> **What the task requires**
Would you output the entries below only from the line containing "Given: Open the" through the line containing "The width and", exactly as they stand and with both ends included?

> **Source records**

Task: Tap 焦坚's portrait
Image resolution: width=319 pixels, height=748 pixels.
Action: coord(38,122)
---
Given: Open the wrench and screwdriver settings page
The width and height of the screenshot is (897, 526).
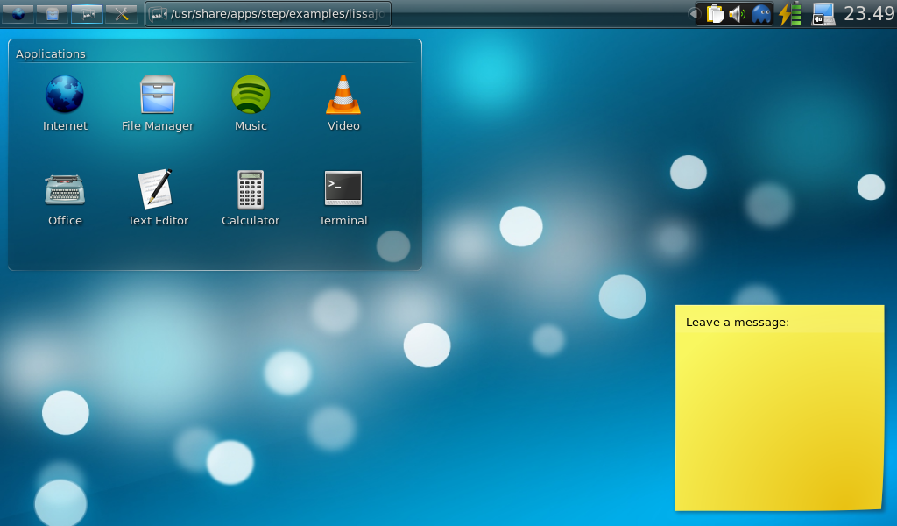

> **Response to the task**
Given: Open the wrench and screwdriver settings page
The width and height of the screenshot is (897, 526).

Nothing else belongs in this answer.